Stored data:

--- START ---

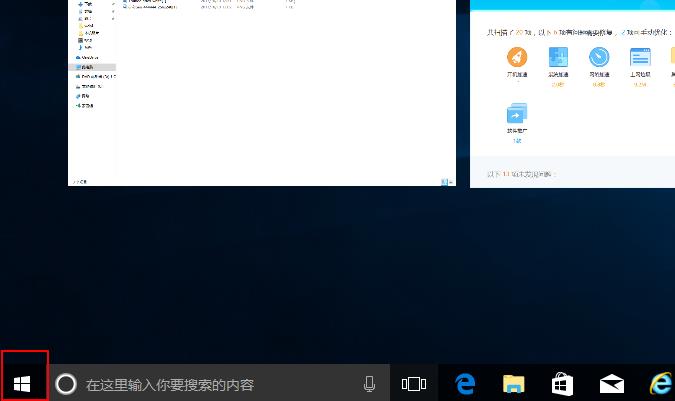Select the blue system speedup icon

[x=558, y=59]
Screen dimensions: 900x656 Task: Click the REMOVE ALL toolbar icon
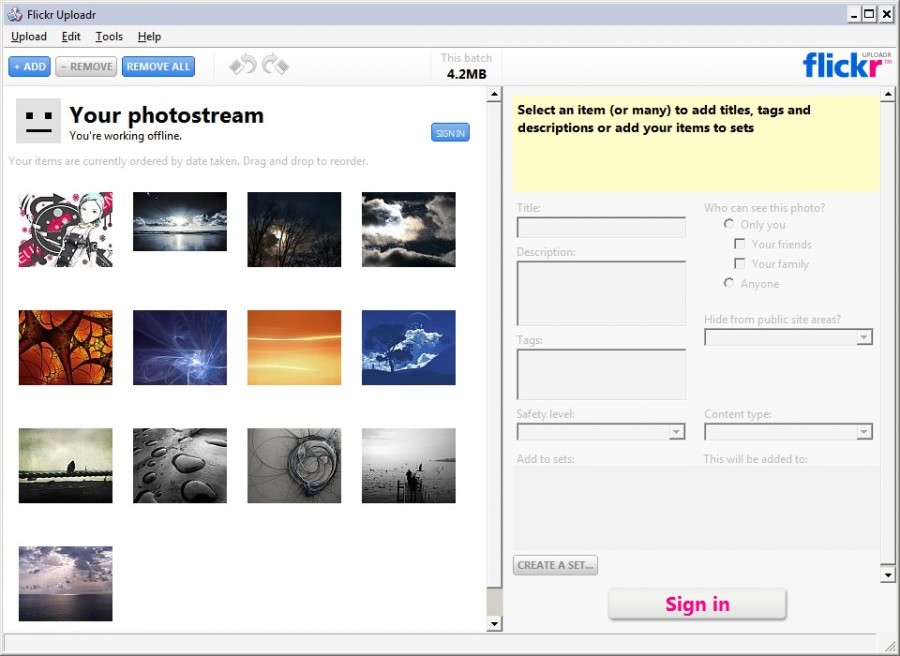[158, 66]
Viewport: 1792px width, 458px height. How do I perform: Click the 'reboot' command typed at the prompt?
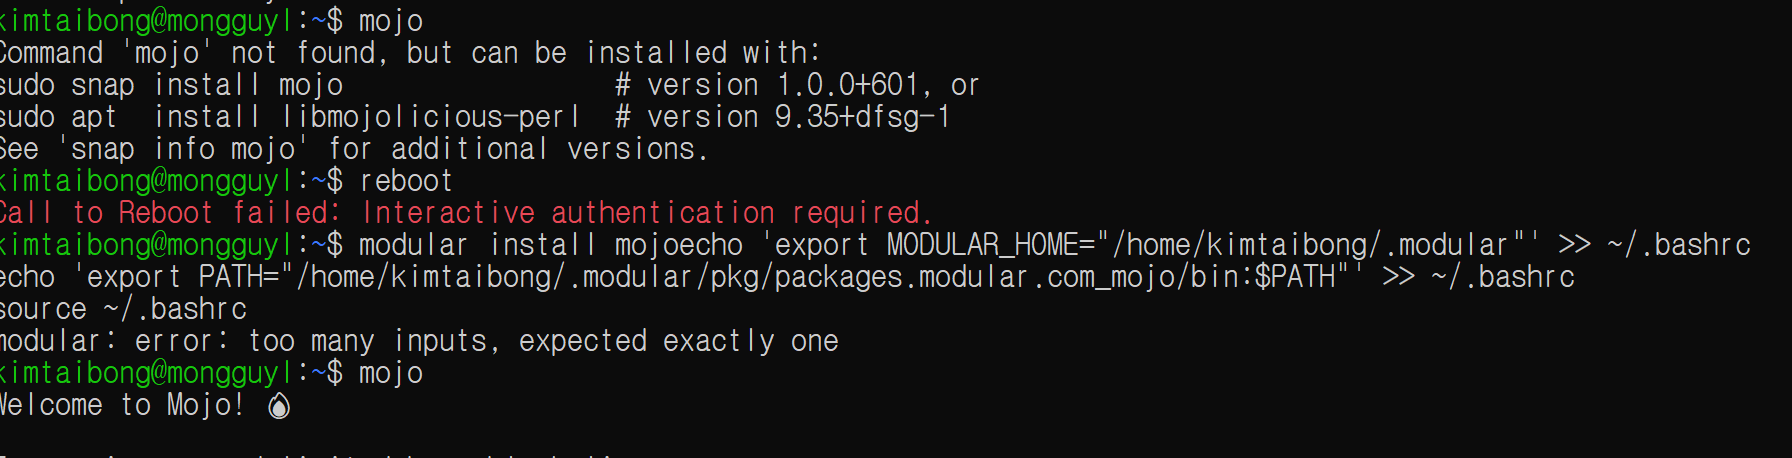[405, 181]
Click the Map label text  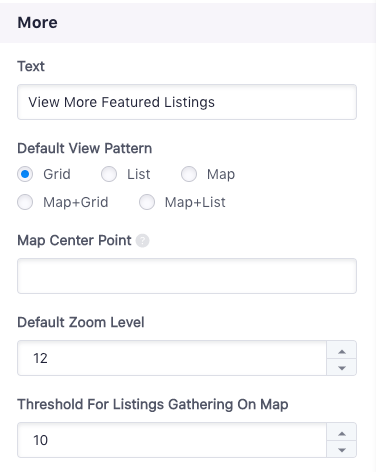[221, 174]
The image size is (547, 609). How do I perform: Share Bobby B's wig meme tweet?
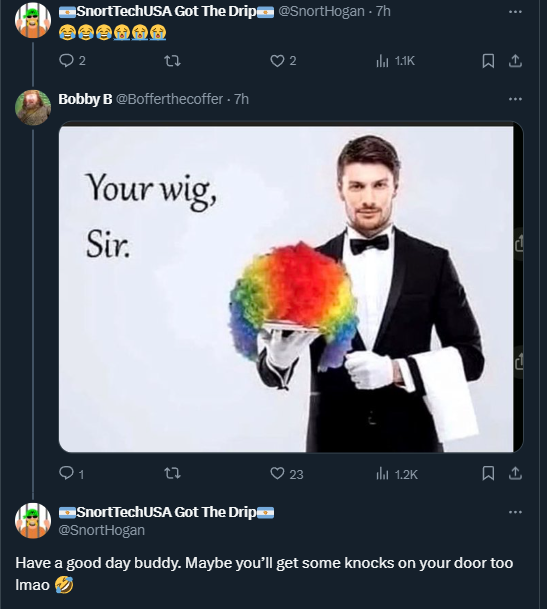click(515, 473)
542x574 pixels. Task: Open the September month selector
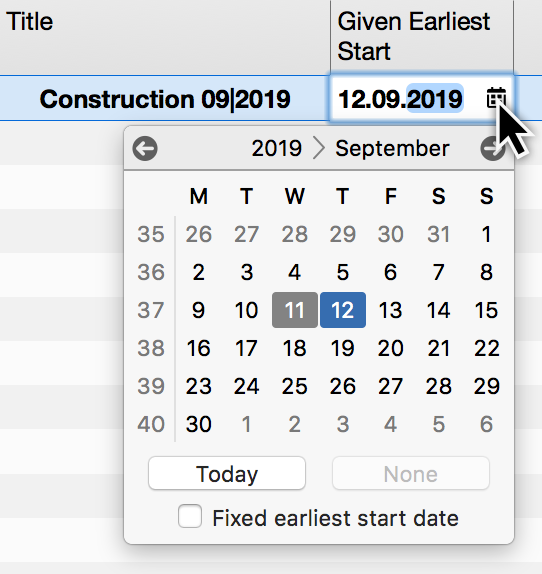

--- END ---

Exercise brief: The required output is the lines from the one containing "The image size" through the end of the records above, reproduced exactly, with no pictures.

Response to the task:
The image size is (547, 609). How do I perform: Share Bobby B's wig meme tweet?
click(515, 473)
542x574 pixels. Task: Open the September month selector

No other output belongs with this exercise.